It was only after community development councils (CDCs) from five villages got together, stretching from Nawin to Enjil district, that a road re-building project was launched. Funds from the National Emergency Rural Access Program (NERAP) were released to tackle the job in 2010.

Supported by the World Bank and Afghanistan Reconstruction Trust Fund (ARTF), NERAP aims to provide year-round access to basic services and facilities in the rural areas. It also strives to enhance people’s well-being and promote economic growth.

" Now people can drive by and shop here. Things have improved since people can come and go to town and pick up all they need with ease.  "

Abdul Fatah

Shop Owner

Pleased With Roadwork

Since pavement and proper gutters were added, Abdul Fatah has built a grocery and butcher shop at the main junction where cars and donkey carts trundle down two forks in the road.

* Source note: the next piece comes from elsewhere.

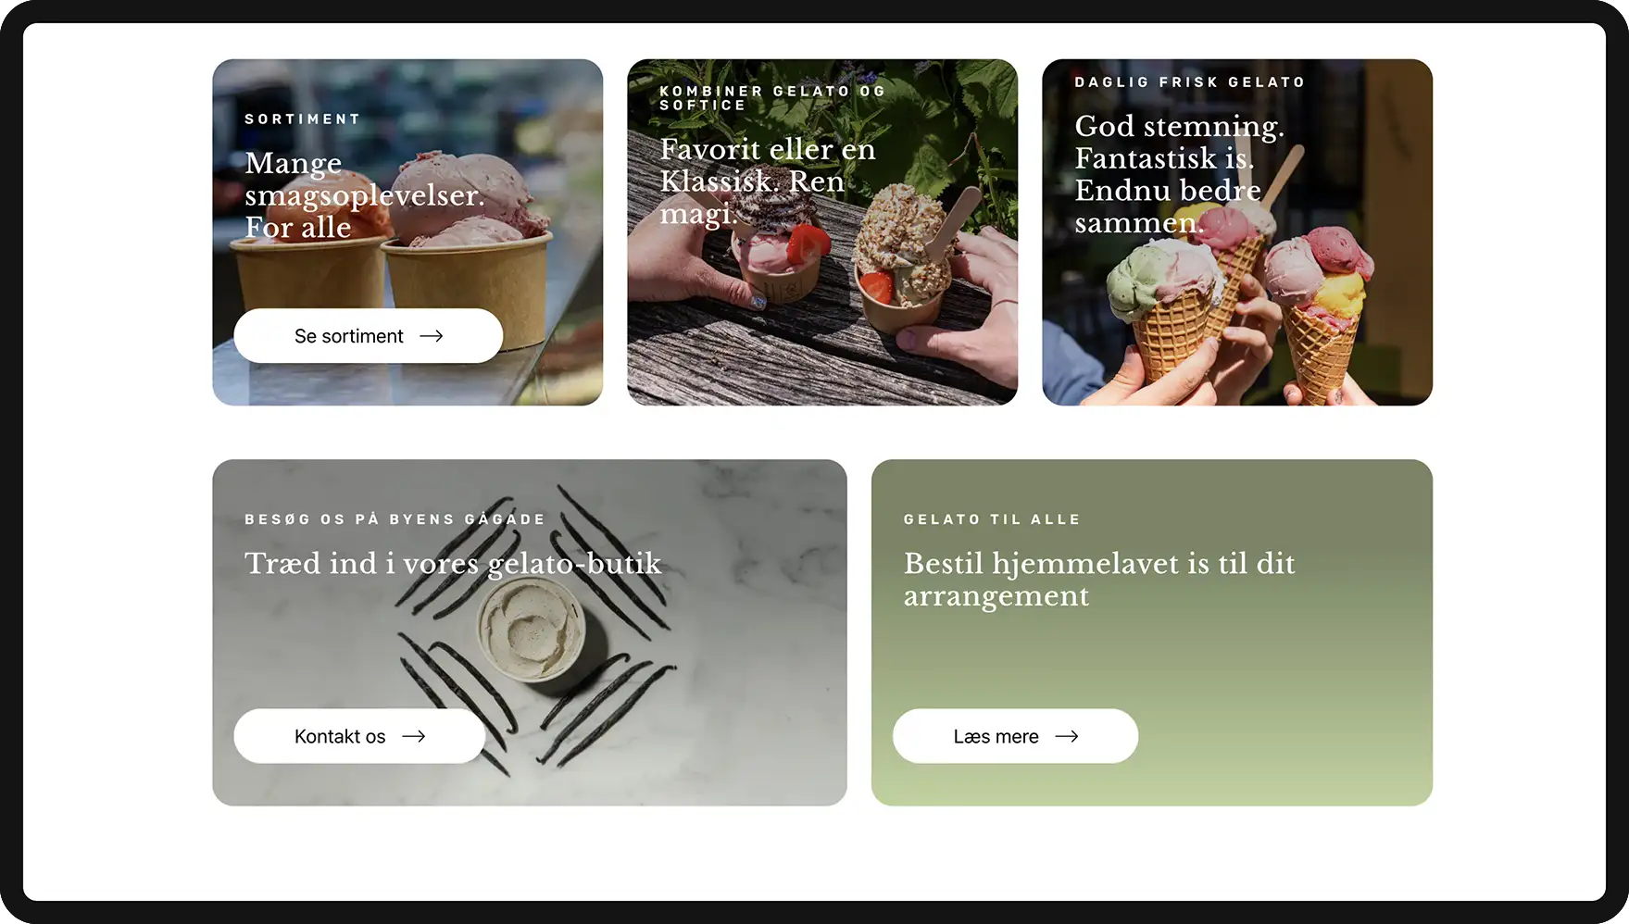The height and width of the screenshot is (924, 1629).
Task: Click the BESØG OS PÅ BYENS GÅGADE label
Action: 395,519
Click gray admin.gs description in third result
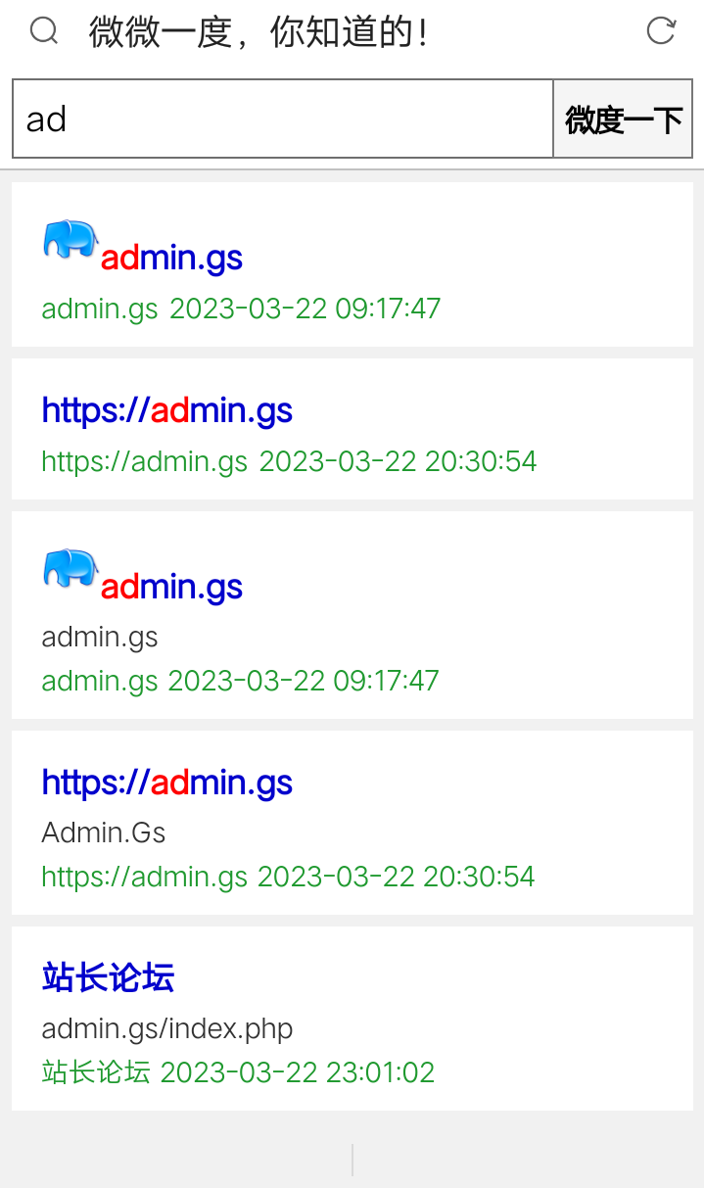 (100, 638)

“Now people can drive by and shop here,” says Fatah. “Things have improved since people can come and go to town and pick up all they need with ease.”

Abdul Rahim, 75, who frequently visits his son, Fatah, at the crossroads and chats with passersby, says most villagers are pleased with the roadwork, although some complain that it is still too narrow in places.

“The problem always was that there was a lot of pollution from passing vehicles on this road, and a few say the concrete is already crumbling in spots,” says Rahim. “But still, it is better than before.”

Farmer Basir Khan says blind spots around sharp bends in the road had frequently caused collisions, but recent construction largely improved this situation.

Ghous said the latest progress is preferable to battles that once plagued the region.

“We have struggled a lot here, and things might not be perfect, but we will persevere.”